Want to Reopen Nebraska? It Takes Immigrants.

Want to Reopen Nebraska? It Takes Immigrants.

The announcement of a presidential executive order to “temporarily” suspend immigration is inconsistent with calls to return to the life Americans and Nebraskans knew before COVID-19.

While nobody really knows what the tweet-announced policy even means at this point, the premise that the COVID-19 recession has prompted a special need for American citizens to have their job opportunities protected from immigrants is wrong and should be rejected by Nebraskans who hold free markets and limited government as important principles.

While government has a legitimate role in addressing national security and public health matters that may arise from immigration, as the country begins to flatten the curve and when the state of emergency is lifted, the issue of immigration will once again become primarily an economic issue.

And from an economic standpoint, the proper role of government is to sustain a competitive marketplace where people can freely work and start businesses, not to put up barriers to innovation based on where people are born.
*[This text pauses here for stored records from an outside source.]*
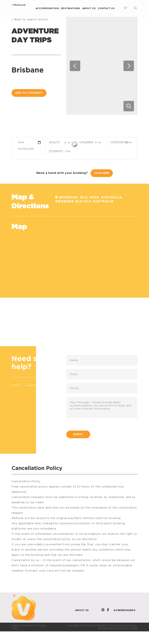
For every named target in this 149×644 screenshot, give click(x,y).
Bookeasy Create (127, 628)
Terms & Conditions (23, 626)
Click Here (102, 173)
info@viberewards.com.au (43, 385)
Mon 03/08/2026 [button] (26, 144)
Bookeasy (131, 626)
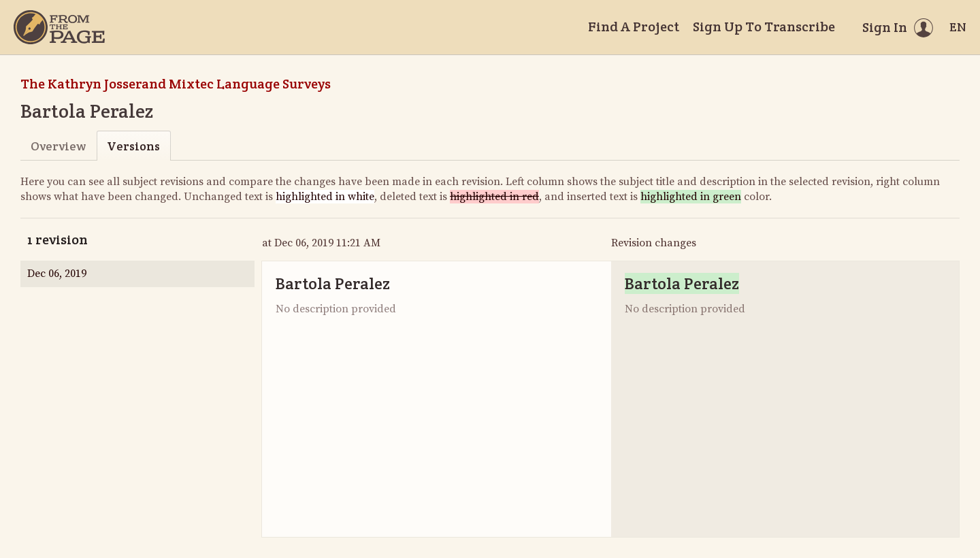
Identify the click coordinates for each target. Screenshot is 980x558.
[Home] (59, 27)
The White House is also setting the wrong example for states with this announcement, giving credibility to the idea that state policies, such as job licensing laws, should be used to keep honest people out of the labor force because they are from elsewhere.

As it is, many lobbying groups that seek to limit competition and consumer choices at the State Capitol don’t even want people from other U.S. states entering their territory.

It’s worth remembering that many people who are lawfully allowed to live and work in the United States are not citizens, and that states that are outperforming Nebraska in economic growth often have much larger non-citizen populations.

But nonetheless, before COVID-19, immigrants in Nebraska were doing more than their part to address the state’s serious labor shortage and make life better for themselves and their fellow Nebraskans.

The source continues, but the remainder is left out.